# Text extract start
INSERT INTO EuroTeams(TeamId, TeamName, GroupName)
SELECT
    TeamId,
    TeamName,
    CASE
        WHEN TeamId <= 4 THEN 'A'
        WHEN TeamId <= 8 THEN 'B'
        WHEN TeamId <= 12 THEN 'C'
        WHEN TeamId <= 16 THEN 'D'
        WHEN TeamId <= 20 THEN 'E'
        ELSE 'F'
    END AS GroupName
FROM (
    VALUES
    (1, 'Germany'),
    (2, 'Scotland'),
    (3, 'Hungary'),
    (4, 'Switzerland'),
    (5, 'Spain'),
    (6, 'Croatia'),
    (7, 'Italy'),
    (8, 'Albania'),
    (9, 'Slovenia'),
    (10, 'Denmark'),
    (11, 'Serbia'),
    (12, 'England'),
    (13, 'Finland'),
    (14, 'Netherlands'),
    (15, 'Austria'),
    (16, 'France'),
    (17, 'Belgium'),
    (18, 'Slovakia'),
    (19, 'Romania'),
    (20, 'Ukraine'),
    (21, 'Türkiye'),
    (22, 'Greece'),
    (23, 'Portugal'),
    (24, 'Czech')
) AS Teams (TeamId, TeamName);


num_affected_rows,num_inserted_rows
24,24


In [0]:
%sql
Select * from Euroteams

TeamId,TeamName,GroupName
1,Germany,A
2,Scotland,A
3,Hungary,A
4,Switzerland,A
5,Spain,B
6,Croatia,B
7,Italy,B
8,Albania,B
9,Slovenia,C
10,Denmark,C


In [0]:
%sql
SELECT *
FROM Euroteams
WHERE GroupName = 'A';

TeamId,TeamName,GroupName
1,Germany,A
2,Scotland,A
3,Hungary,A
4,Switzerland,A


In [0]:
%sql
-- Create the GroupStageMatch table
CREATE OR REPLACE TABLE GroupStage_match(
    MatchId INTEGER,
    Team1 VARCHAR(255),
    Team2 VARCHAR(255),
    Team1Score INTEGER,
    Team2Score INTEGER,
    Result VARCHAR(5),
    MatchWinner VARCHAR(255),
    MatchStatus VARCHAR(20)
);

-- Insert data into the GroupStageMatch table
INSERT INTO GroupStage_match (MatchId, Team1, Team2, Team1Score, Team2Score, Result, MatchWinner, MatchStatus)
# Text extract end
» Goal A
Turn the stretch of the records from the line containing "This screenshot has height=941, width=1918." through the end of the records into a numbered list, skipping blank lines and leaving out the pictures.
The records that follow have no connection to the SQL notebook excerpt.
# Record set start
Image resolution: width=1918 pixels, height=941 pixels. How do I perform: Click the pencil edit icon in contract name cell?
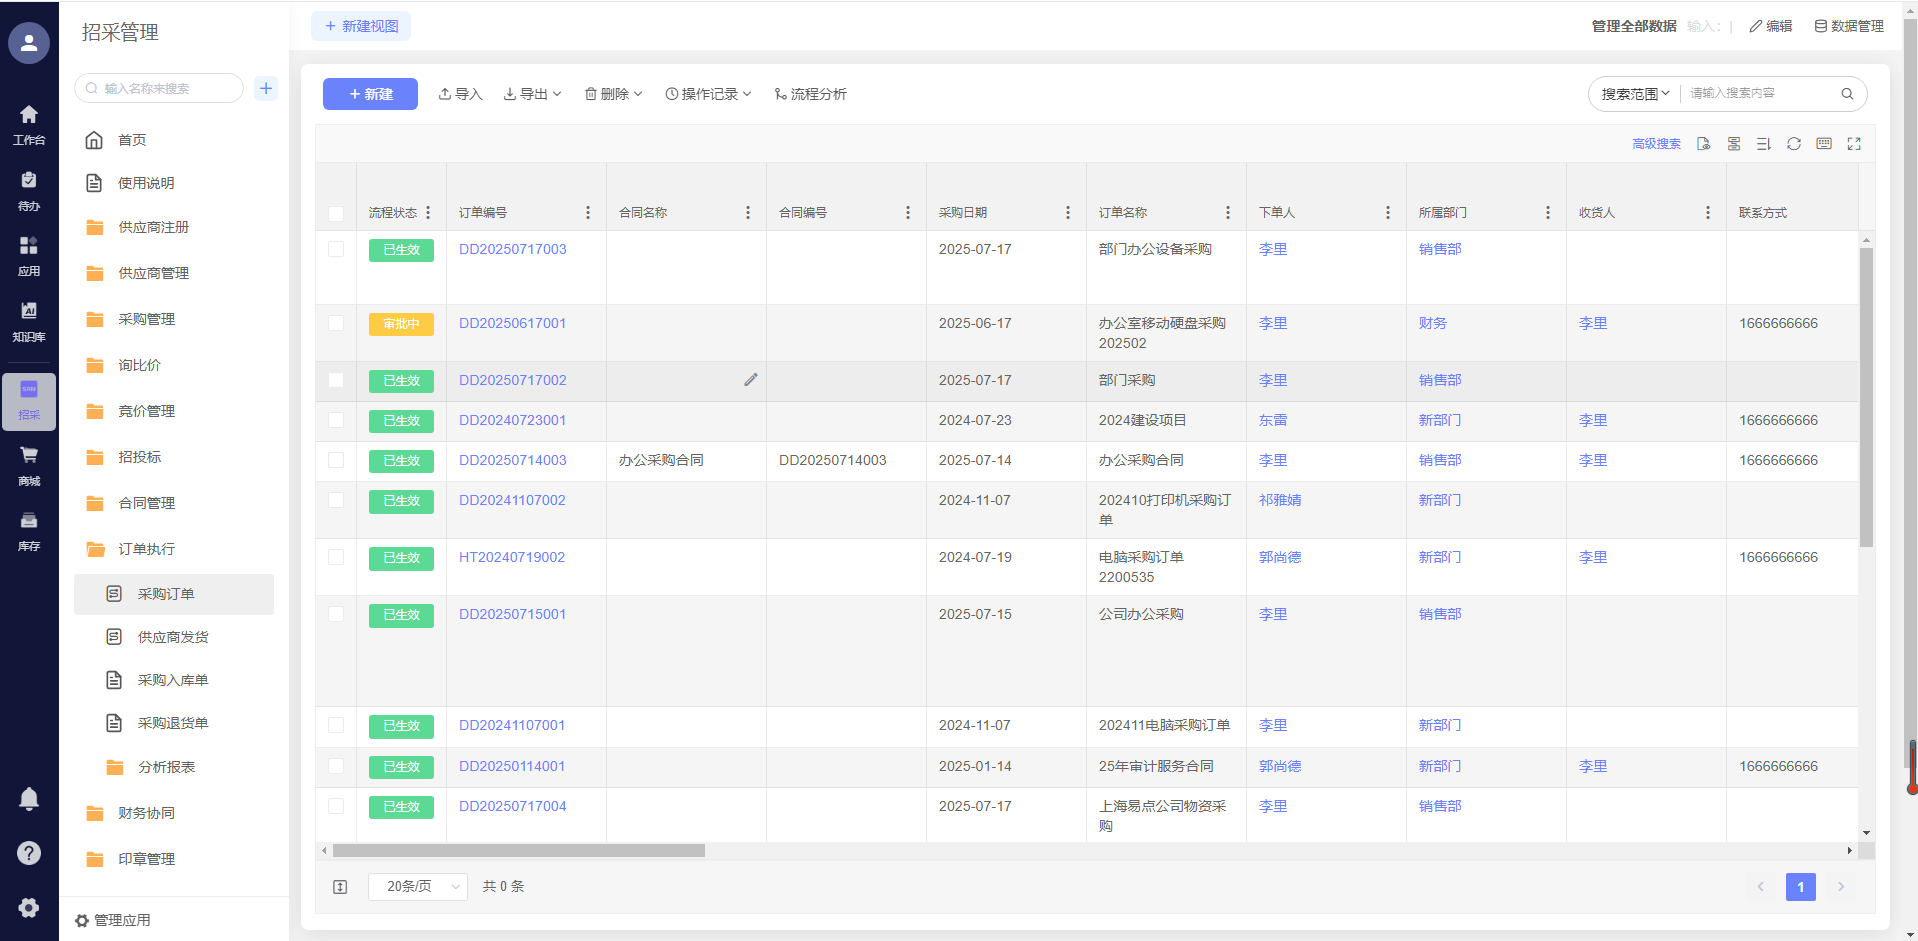tap(750, 380)
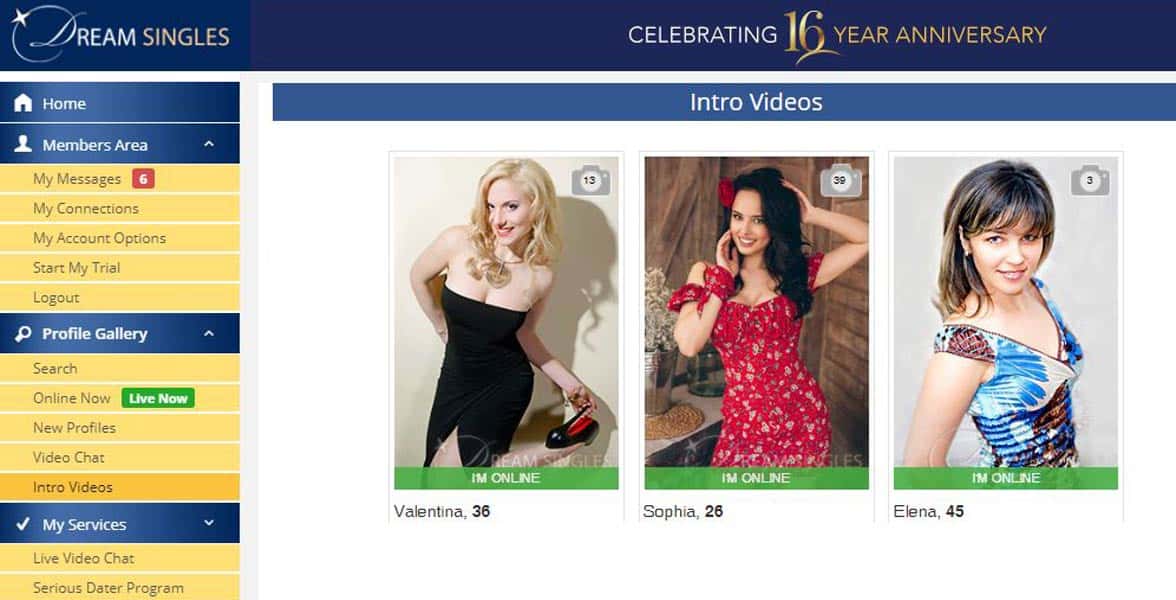
Task: Open Elena, 45 profile name
Action: [928, 512]
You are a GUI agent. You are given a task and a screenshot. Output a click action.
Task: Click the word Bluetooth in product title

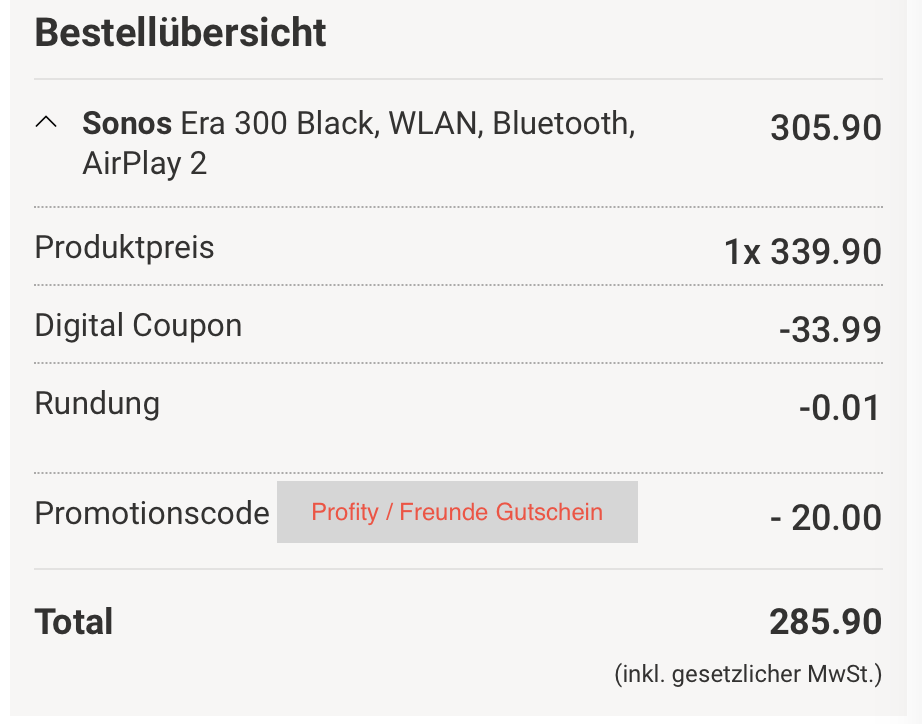(x=563, y=124)
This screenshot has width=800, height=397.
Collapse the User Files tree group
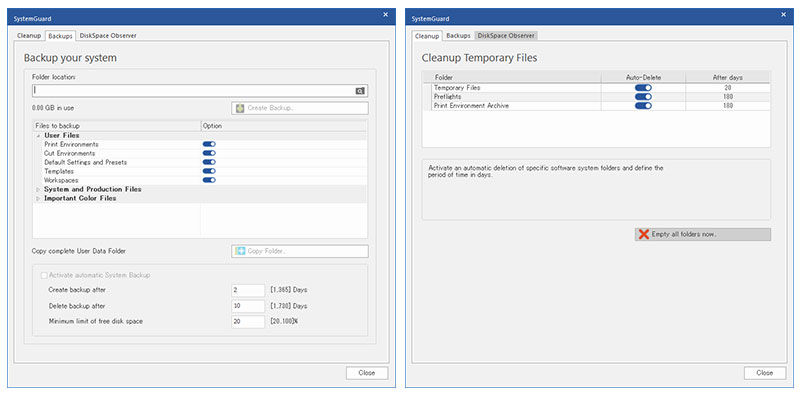pyautogui.click(x=38, y=136)
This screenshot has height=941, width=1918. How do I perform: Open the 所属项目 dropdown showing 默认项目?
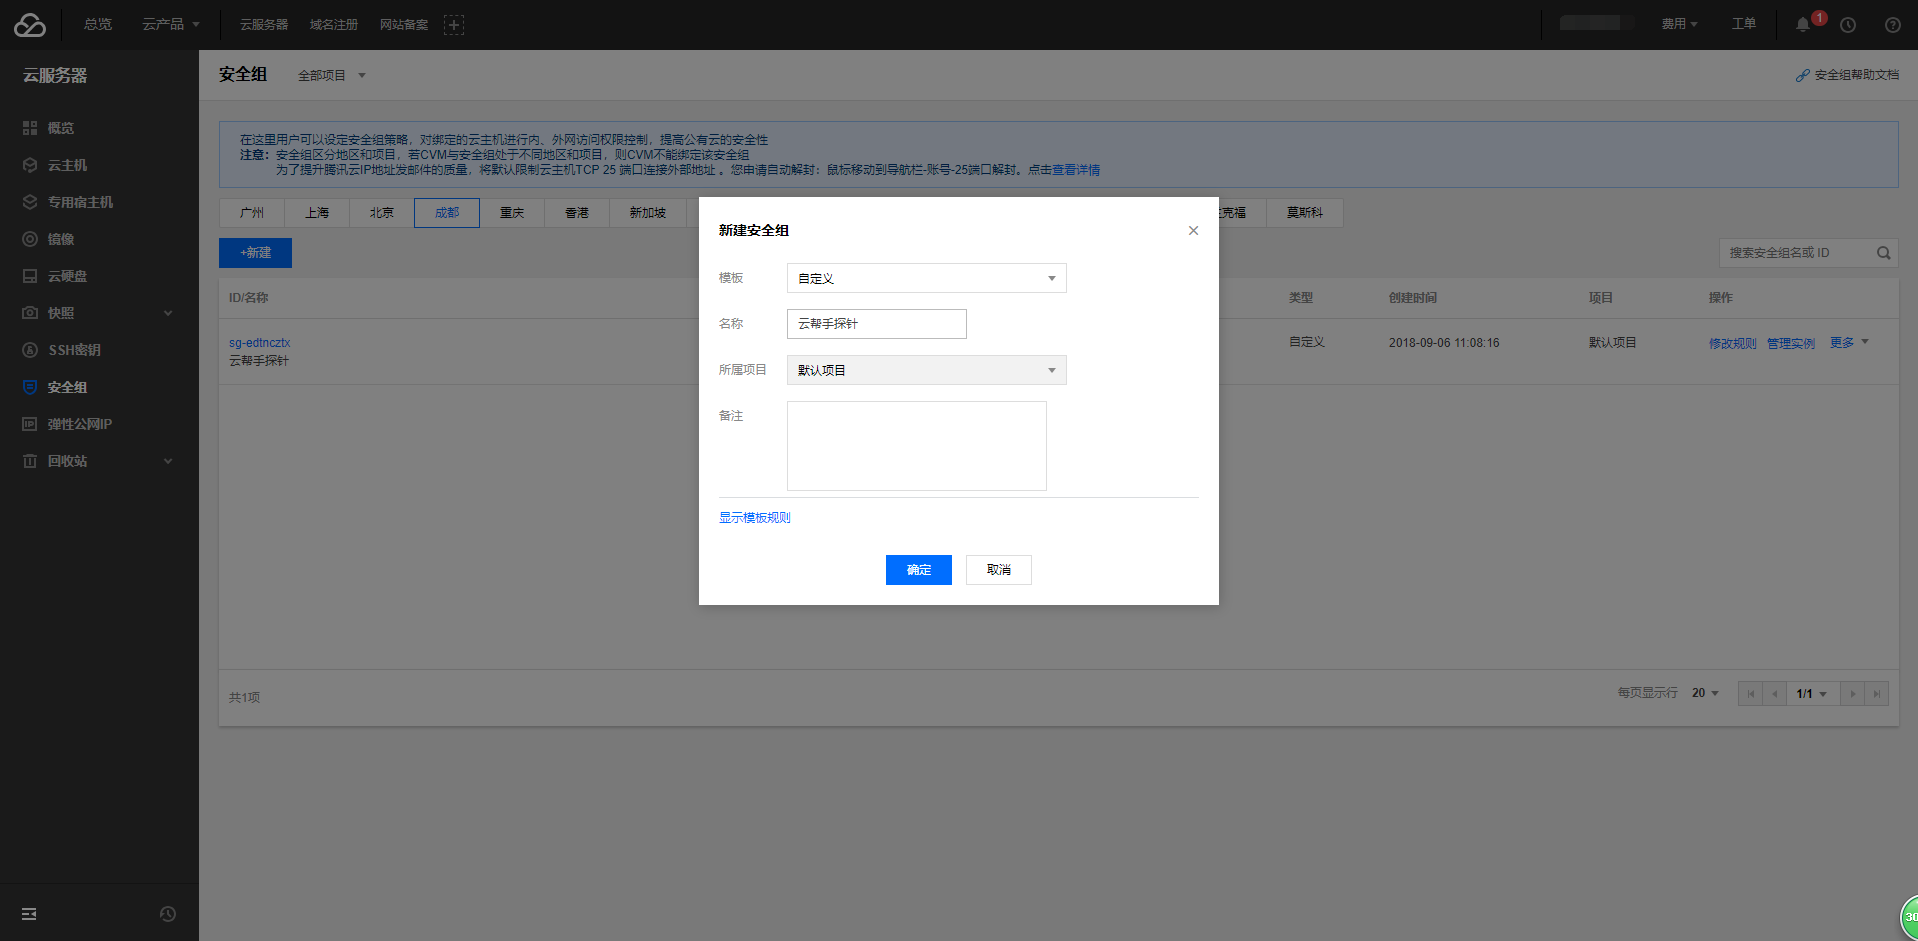pyautogui.click(x=926, y=370)
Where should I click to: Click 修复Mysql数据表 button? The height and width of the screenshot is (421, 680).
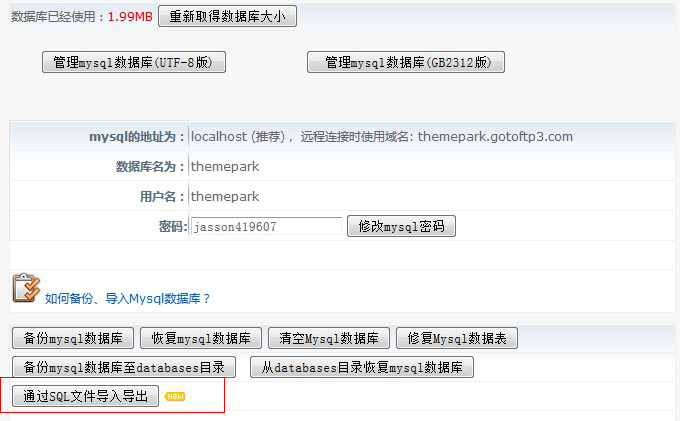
# Record set end
» Goal B
Reproduce the stretch of the SQL notebook excerpt from "-- Insert data" through "Result, MatchWinner, MatchStatus)" word for word.

» Expected answer A
1. This screenshot has height=941, width=1918. How do I perform: Open the 所属项目 dropdown showing 默认项目?
2. pyautogui.click(x=926, y=370)
3. Where should I click to: Click 修复Mysql数据表 button? The height and width of the screenshot is (421, 680).

» Expected answer B
-- Insert data into the GroupStageMatch table
INSERT INTO GroupStage_match (MatchId, Team1, Team2, Team1Score, Team2Score, Result, MatchWinner, MatchStatus)